Son collègue lui dit qu'il ne lui restait qu'une suite... la suite impériale...

Fatigué comme je l'étais, je dis que je la prenais bien que je me doutasse que le prix en serait élevé.

Le Beau-Rivage était à deux pas. Le portier prit mon bagage et m'accompagna jusqu'à ma suite. Fabuleuse Un peu kitch bien sûr, avec ses dorures, ses tapisseries couleur vieux rose, ses peintures gris clair et bleu pastel, ses meubles de style, ses tableaux de maître, ses tapis de haute laine. Mais quel luxe!

Dommage que je ne puisse épater une petite amie en partageant ce grand lit avec elle pour une nuit d'amour.

Ayant rendez-vous le matin à neuf heures chez Naville, je ne profitai guère de cette somptueuse résidence.

Seule consolation, le lendemain, lorque je voulus payer ma note, le caissier avait décidé de m'offrir cette nuitée pour se faire pardonner la négligence à mon égard de son employé du Bristol.

222 - La musique
La musique fut pour moi, dès le plus jeune âge, aussi nécessaire que la nourriture ou la boisson. Ma mère, très musicienne, jouait du violon. Mais son attaque d'apoplexie qui laissa sa main paralysée, l'empêcha de se servir de son instrument avec la même virtuosité qu'auparavant.

Elle chantait admirablement. Elle aimait chanter. Elle chantait toute la journée. D'ailleurs, en ce temps-là, tout le monde chantait. Les ouvriers sur leurs échafaudages chantaient. Les peintres en bâtiment chantaient. Les femmes au foyer - elles l'étaient quasiment toutes - chantaient. Et tout le monde chantait juste.

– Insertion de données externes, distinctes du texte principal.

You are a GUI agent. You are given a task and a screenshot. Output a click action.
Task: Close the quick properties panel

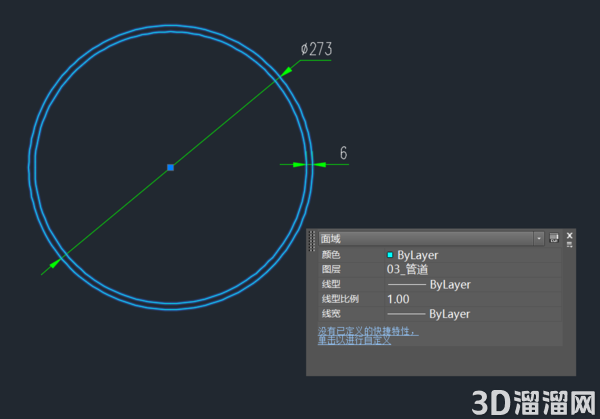(x=569, y=235)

On apprenait le chant à l'école.

A la messe ou au sermon du dimanche, les fidèles chantaient juste. Chaque village avait sa fanfare et sa chorale. La vie de tous les jours baignait dans le chant.

Ma mère aimait l'Opéra. Lorsqu'elle se rendait à l'Opéra de Genève avec mon père, trois ou quatre fois par an, c'était la fête. Dix fois avant le soir fatidique, elle écoutait sur les grands disques de cire placés sur son phono à aiguille remonté à la manivelle, les grands airs de l'opéra qu'elle allait avoir le bonheur d'entendre.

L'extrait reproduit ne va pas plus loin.